Have you considered just keeping on looking for something more suitable? Not taking the new job doesn't mean you have to stay at your current one.

scottishmummy · 21/07/2013 19:41

And equally it's easy for you to advise op not take potential new role and payrise
but its easy to say that when you are not in that persons position.bla bla
Would those of you who dont work give same advice to your dp

monicalewinski · 21/07/2013 19:47

Yes I would sm. We have been in position where husband had to work away, I've had to work away etc. It's rubbish - I would always choose slightly less money/job satisfaction over working long hours/family separation. I would advise a man to think of quality of life vs money too.

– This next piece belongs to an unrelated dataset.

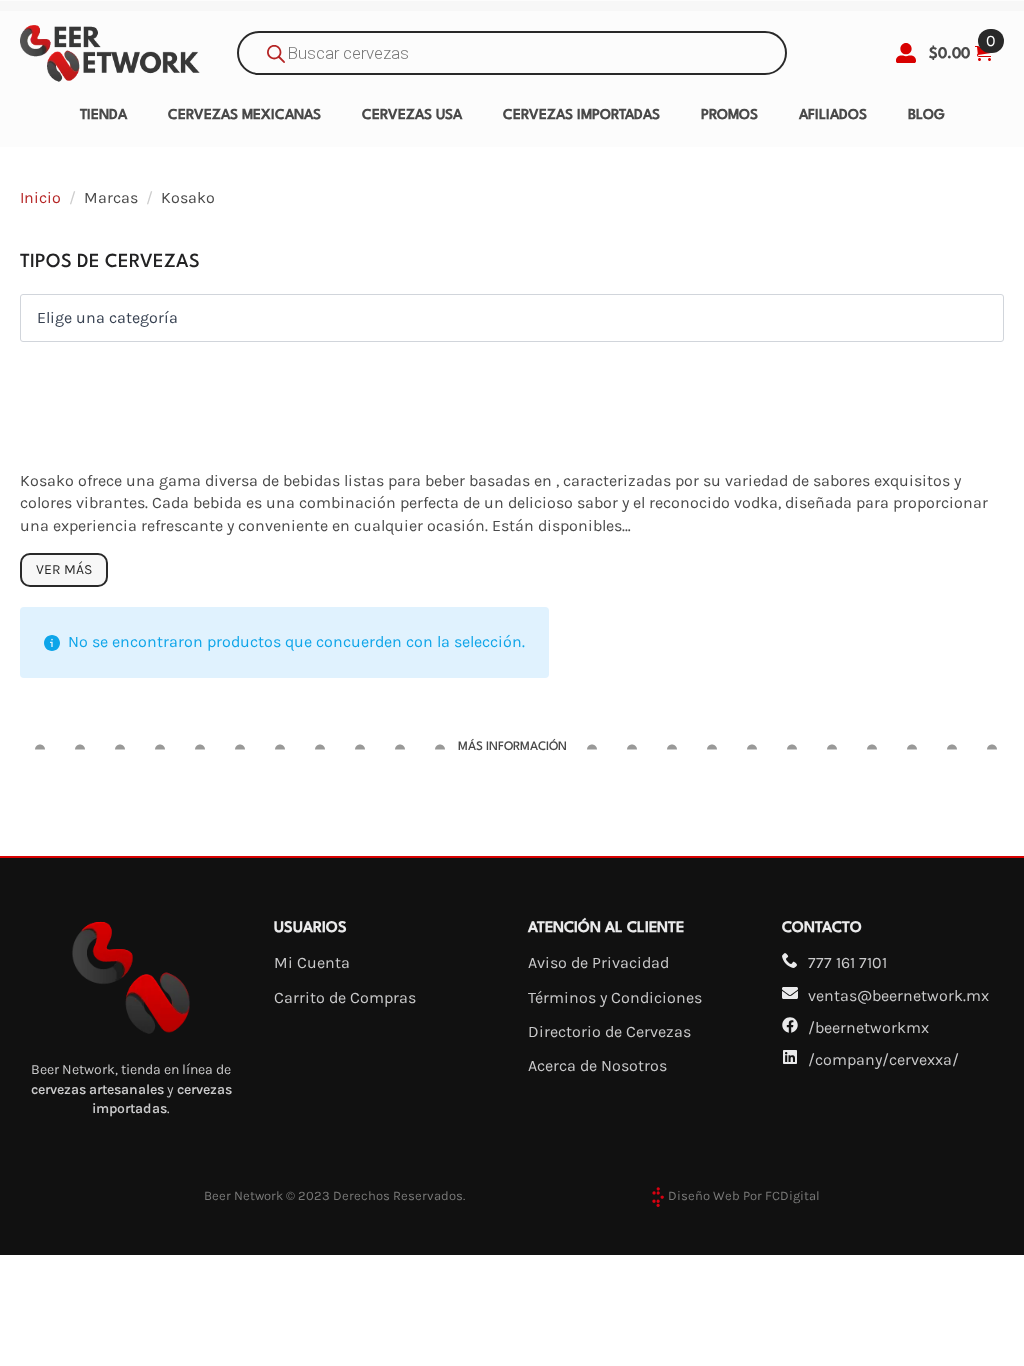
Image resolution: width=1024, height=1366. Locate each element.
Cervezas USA (412, 115)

monicalewinski · 21/07/2013 19:49

But that's my opinion and choice, would never force that on anyone, just sharing my particular experiences of similar situation.

scottishmummy · 21/07/2013 19:54

I don't see this dichotomy on mn when men have demanding job,commute and partner at home
I generally see oh yes dh works in demanding job,commutes,wife at home and nothing more said
I do wonder if because she female shes getting gender questions a man wouldn't eg school play,time out home

Her situation no different from employed man,with partner who doesn't work.and that's usually held up a postcard perfect way to live

CreatureRetorts · 21/07/2013 19:56

I wouldn't encourage my DH to take this sort of role, no way. As far as I'm concerned he's got just as much right to see the DCs and should do as much as I do.

And noone sits on their death bed wishing they'd worked for longer. That's a fact (was a story in the press about regrets of the dying a few months ago).

scottishmummy · 21/07/2013 19:58

we've had the deathbed metaphor already,I'll recall a life lived and job well done,regretting nothing

CreatureRetorts · 21/07/2013 20:00

Good for you. And I'll recall spending time with my children not sat in a train for hours at a time.